_WORK REQUEST_: A complete transcription of the material, exact in every line, is what is wanted.

_RECORDS PROVIDED_:
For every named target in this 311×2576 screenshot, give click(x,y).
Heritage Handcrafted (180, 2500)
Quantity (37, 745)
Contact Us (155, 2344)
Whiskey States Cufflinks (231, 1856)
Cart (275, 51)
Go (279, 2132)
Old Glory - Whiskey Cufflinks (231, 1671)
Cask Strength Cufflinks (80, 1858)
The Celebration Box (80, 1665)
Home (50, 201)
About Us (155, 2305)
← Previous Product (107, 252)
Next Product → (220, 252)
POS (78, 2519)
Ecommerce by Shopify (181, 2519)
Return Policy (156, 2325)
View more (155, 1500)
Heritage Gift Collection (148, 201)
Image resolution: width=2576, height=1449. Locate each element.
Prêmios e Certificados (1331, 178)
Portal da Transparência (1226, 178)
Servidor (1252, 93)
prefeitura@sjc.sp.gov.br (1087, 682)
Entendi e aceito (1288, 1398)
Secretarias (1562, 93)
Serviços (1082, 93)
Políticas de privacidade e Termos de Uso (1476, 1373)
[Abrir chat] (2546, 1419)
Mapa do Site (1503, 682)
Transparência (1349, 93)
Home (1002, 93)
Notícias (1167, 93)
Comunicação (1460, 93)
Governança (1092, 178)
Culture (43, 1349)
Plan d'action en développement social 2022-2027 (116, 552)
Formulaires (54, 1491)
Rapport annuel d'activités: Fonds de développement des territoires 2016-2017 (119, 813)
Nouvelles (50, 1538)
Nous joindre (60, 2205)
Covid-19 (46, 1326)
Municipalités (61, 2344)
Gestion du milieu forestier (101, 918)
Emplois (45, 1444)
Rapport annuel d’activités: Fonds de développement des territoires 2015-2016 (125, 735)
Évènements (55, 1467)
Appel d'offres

_RESULT OF THE EXERCISE_:
For every named target in this 311×2576 screenshot, give click(x,y).
Heritage Handcrafted (180, 2500)
Quantity (37, 745)
Contact Us (155, 2344)
Whiskey States Cufflinks (231, 1856)
Cart (275, 51)
Go (279, 2132)
Old Glory - Whiskey Cufflinks (231, 1671)
Cask Strength Cufflinks (80, 1858)
The Celebration Box (80, 1665)
Home (50, 201)
About Us (155, 2305)
← Previous Product (107, 252)
Next Product → (220, 252)
POS (78, 2519)
Ecommerce by Shopify (181, 2519)
Return Policy (156, 2325)
View more (155, 1500)
Heritage Gift Collection (148, 201)
Image resolution: width=2576, height=1449. Locate each element.
Prêmios e Certificados (1331, 178)
Portal da Transparência (1226, 178)
Servidor (1252, 93)
prefeitura@sjc.sp.gov.br (1087, 682)
Entendi e aceito (1288, 1398)
Secretarias (1562, 93)
Serviços (1082, 93)
Políticas de privacidade e Termos de Uso (1476, 1373)
[Abrir chat] (2546, 1419)
Mapa do Site (1503, 682)
Transparência (1349, 93)
Home (1002, 93)
Notícias (1167, 93)
Comunicação (1460, 93)
Governança (1092, 178)
Culture (43, 1349)
Plan d'action en développement social 2022-2027 (116, 552)
Formulaires (54, 1491)
Rapport annuel d'activités: Fonds de développement des territoires 2016-2017 (119, 813)
Nouvelles (50, 1538)
Nous joindre (60, 2205)
Covid-19 (46, 1326)
Municipalités (61, 2344)
Gestion du milieu forestier (101, 918)
Emplois (45, 1444)
Rapport annuel d’activités: Fonds de développement des territoires 2015-2016 (125, 735)
Évènements (55, 1467)
Appel d'offres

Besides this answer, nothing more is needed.